# Dataset records
■ ■ ■ ■ ■

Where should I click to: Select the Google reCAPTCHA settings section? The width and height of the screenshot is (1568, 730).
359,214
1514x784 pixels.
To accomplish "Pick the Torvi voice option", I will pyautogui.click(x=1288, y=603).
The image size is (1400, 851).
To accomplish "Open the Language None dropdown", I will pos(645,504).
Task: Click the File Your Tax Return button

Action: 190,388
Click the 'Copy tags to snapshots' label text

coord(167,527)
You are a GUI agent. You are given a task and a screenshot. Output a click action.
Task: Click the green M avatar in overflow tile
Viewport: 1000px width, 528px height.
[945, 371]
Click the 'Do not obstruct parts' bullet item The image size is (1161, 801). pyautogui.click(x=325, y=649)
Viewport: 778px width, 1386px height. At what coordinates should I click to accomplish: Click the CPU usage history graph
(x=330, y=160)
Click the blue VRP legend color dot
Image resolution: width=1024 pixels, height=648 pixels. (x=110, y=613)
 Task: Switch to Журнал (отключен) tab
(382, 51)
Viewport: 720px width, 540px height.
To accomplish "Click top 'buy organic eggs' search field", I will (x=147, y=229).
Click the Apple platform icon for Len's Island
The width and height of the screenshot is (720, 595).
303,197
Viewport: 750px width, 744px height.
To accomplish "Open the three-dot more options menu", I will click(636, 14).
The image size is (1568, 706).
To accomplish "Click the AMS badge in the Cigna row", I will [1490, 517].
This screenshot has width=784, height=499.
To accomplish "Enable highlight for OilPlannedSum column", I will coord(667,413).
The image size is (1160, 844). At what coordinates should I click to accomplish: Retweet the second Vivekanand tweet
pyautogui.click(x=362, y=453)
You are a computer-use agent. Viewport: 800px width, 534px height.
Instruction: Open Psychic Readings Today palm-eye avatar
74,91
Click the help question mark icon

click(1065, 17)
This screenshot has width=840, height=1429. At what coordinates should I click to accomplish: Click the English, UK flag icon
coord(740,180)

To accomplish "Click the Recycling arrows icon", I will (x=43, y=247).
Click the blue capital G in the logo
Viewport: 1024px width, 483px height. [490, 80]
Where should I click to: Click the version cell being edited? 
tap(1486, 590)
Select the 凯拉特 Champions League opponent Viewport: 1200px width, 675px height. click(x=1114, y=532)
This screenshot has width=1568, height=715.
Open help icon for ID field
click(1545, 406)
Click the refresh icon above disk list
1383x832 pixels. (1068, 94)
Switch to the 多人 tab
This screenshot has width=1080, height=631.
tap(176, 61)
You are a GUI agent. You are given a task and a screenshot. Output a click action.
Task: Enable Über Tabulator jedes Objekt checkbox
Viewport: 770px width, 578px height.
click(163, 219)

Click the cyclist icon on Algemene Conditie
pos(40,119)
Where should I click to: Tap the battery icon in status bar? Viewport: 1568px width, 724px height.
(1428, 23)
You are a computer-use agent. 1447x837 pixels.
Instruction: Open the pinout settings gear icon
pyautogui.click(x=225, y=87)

■ ■ ■ ■ ■

# Goal of the exercise
Starting at the line that contains "You are a computer-use agent. Viewport: 800px", copy every line down to the last line of the records above, exactly as written.

# Output
You are a computer-use agent. Viewport: 800px width, 534px height.
Instruction: Open Psychic Readings Today palm-eye avatar
74,91
Click the help question mark icon

click(1065, 17)
This screenshot has width=840, height=1429. At what coordinates should I click to accomplish: Click the English, UK flag icon
coord(740,180)

To accomplish "Click the Recycling arrows icon", I will (x=43, y=247).
Click the blue capital G in the logo
Viewport: 1024px width, 483px height. [490, 80]
Where should I click to: Click the version cell being edited? 
tap(1486, 590)
Select the 凯拉特 Champions League opponent Viewport: 1200px width, 675px height. click(x=1114, y=532)
This screenshot has width=1568, height=715.
Open help icon for ID field
click(1545, 406)
Click the refresh icon above disk list
1383x832 pixels. (1068, 94)
Switch to the 多人 tab
This screenshot has width=1080, height=631.
tap(176, 61)
You are a GUI agent. You are given a task and a screenshot. Output a click action.
Task: Enable Über Tabulator jedes Objekt checkbox
Viewport: 770px width, 578px height.
click(163, 219)

Click the cyclist icon on Algemene Conditie
pos(40,119)
Where should I click to: Tap the battery icon in status bar? Viewport: 1568px width, 724px height.
(1428, 23)
You are a computer-use agent. 1447x837 pixels.
Instruction: Open the pinout settings gear icon
pyautogui.click(x=225, y=87)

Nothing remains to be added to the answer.